In a small clinical trial, customized mRNA vaccines aimed at high-risk skin cancers demonstrated a remarkable ability to lower the risk of cancer recurrence and mortality by nearly 50% over a span of five years when compared to standard treatment alone. This finding comes from Moderna and Merck, the pharmaceutical companies collaborating on the experimental cancer vaccine known as intismeran autogene (mRNA-4157 or V940).
Thus far, these promising results have been shared through a press release earlier this week. Importantly, they align well with previously detailed analyses from the trial, which assessed recurrence and mortality rates at two and three years post-treatment. The companies have announced that additional data from this Phase 2 trial will be presented at an upcoming medical conference, and a Phase 3 trial has already commenced with complete enrollment.
The ongoing Phase 2 trial comprised 157 patients diagnosed with stage 3 or 4 melanoma, all at high risk of recurrence following surgical removal. Preventive post-surgery immunotherapy, such as Merck’s Keytruda (pembrolizumab), forms the standard treatment regimen. Keytruda functions by enabling immune cells, particularly T cells, to target and destroy cancer cells—an activity typically hindered when cancer cells bind to PD-1 receptors on T cells, thereby deactivating them. Keytruda blocks these PD-1 receptors, thus maintaining T cell activation against cancer.

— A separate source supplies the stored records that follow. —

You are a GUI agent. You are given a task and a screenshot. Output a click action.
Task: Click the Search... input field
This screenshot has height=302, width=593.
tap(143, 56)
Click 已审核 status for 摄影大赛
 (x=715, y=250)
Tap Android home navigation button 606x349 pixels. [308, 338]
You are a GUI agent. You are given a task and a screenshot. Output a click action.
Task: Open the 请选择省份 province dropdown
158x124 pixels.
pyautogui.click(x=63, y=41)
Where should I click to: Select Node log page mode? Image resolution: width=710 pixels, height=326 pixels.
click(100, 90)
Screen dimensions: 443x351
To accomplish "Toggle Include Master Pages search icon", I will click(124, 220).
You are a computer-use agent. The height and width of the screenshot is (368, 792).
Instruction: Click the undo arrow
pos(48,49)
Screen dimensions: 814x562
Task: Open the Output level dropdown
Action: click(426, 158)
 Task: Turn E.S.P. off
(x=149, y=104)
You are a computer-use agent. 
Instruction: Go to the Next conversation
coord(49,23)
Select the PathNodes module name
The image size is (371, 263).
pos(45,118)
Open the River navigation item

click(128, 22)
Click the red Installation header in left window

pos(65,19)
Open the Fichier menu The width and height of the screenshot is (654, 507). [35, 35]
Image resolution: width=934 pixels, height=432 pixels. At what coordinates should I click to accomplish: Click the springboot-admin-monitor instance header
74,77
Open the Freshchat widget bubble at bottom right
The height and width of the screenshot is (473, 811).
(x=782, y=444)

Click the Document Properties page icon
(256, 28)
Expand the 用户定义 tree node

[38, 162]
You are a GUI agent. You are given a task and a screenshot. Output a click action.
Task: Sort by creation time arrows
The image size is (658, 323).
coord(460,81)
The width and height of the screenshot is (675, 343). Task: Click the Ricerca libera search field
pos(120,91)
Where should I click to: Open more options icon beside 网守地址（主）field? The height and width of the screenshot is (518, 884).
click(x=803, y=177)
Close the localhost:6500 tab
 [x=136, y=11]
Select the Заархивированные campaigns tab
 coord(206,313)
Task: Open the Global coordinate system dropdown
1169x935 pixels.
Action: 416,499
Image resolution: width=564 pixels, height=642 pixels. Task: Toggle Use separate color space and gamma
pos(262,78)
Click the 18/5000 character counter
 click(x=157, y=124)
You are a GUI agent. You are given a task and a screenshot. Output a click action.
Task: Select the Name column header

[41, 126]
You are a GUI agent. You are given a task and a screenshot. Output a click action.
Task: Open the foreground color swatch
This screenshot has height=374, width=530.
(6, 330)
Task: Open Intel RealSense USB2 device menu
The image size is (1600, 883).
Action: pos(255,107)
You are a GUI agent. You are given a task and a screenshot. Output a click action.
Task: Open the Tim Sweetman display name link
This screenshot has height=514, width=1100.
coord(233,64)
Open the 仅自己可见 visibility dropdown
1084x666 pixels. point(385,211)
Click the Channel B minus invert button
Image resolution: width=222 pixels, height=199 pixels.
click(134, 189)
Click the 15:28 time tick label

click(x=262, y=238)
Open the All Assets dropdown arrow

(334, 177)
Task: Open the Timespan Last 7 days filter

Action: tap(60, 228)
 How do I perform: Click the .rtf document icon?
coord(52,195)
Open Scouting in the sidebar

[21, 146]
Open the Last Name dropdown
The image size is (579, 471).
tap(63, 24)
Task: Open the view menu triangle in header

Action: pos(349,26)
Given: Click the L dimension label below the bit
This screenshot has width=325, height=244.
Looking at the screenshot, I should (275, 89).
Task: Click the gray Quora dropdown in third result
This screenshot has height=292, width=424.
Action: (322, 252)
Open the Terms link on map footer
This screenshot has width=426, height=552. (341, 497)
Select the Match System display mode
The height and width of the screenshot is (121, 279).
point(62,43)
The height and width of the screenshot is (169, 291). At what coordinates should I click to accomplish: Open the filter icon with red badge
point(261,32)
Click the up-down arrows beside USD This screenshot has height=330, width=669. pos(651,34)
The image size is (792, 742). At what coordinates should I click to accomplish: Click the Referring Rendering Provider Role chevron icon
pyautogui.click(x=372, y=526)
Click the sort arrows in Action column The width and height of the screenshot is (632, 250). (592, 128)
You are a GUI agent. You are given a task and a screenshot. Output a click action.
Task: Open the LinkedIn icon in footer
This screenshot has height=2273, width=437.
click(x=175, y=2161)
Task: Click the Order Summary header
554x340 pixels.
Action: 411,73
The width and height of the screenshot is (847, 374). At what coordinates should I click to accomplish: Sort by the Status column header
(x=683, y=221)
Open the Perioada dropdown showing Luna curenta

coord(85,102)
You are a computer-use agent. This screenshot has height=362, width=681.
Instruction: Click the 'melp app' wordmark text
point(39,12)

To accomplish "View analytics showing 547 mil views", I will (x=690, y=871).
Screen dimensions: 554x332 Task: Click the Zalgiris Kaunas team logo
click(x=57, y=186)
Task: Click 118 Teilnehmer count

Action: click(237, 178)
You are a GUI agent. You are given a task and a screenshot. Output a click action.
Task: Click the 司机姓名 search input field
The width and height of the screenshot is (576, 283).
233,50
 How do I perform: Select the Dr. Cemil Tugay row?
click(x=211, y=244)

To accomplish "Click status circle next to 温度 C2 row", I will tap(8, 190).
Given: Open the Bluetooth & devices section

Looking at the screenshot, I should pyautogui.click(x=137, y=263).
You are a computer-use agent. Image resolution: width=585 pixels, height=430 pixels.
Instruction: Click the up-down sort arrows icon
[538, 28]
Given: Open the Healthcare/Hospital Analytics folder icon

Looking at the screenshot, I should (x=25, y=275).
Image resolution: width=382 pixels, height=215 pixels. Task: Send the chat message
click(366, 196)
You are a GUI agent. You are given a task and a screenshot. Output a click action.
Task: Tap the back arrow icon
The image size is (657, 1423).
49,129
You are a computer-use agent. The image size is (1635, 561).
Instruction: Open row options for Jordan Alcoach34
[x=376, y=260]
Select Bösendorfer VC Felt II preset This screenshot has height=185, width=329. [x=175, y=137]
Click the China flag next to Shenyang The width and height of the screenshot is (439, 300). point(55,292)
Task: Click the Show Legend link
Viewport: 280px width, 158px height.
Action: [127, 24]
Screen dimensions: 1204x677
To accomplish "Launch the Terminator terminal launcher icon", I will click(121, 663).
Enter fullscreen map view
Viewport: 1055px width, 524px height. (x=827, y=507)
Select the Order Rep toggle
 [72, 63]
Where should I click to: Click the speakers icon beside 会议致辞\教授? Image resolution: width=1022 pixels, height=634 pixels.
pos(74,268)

During the trial, all participants received the conventional Keytruda treatment. However, they were randomized in a 2:1 ratio, with some patients receiving additional customized mRNA vaccines. These vaccines were specifically tailored to each patient's melanoma, incorporating genetic instructions to create up to 34 unique markers indicative of their mutated cancer cells. Once administered, these vaccines empower healthy cells to produce the markers, which essentially train T cells to recognize and attack the cancer cells more effectively.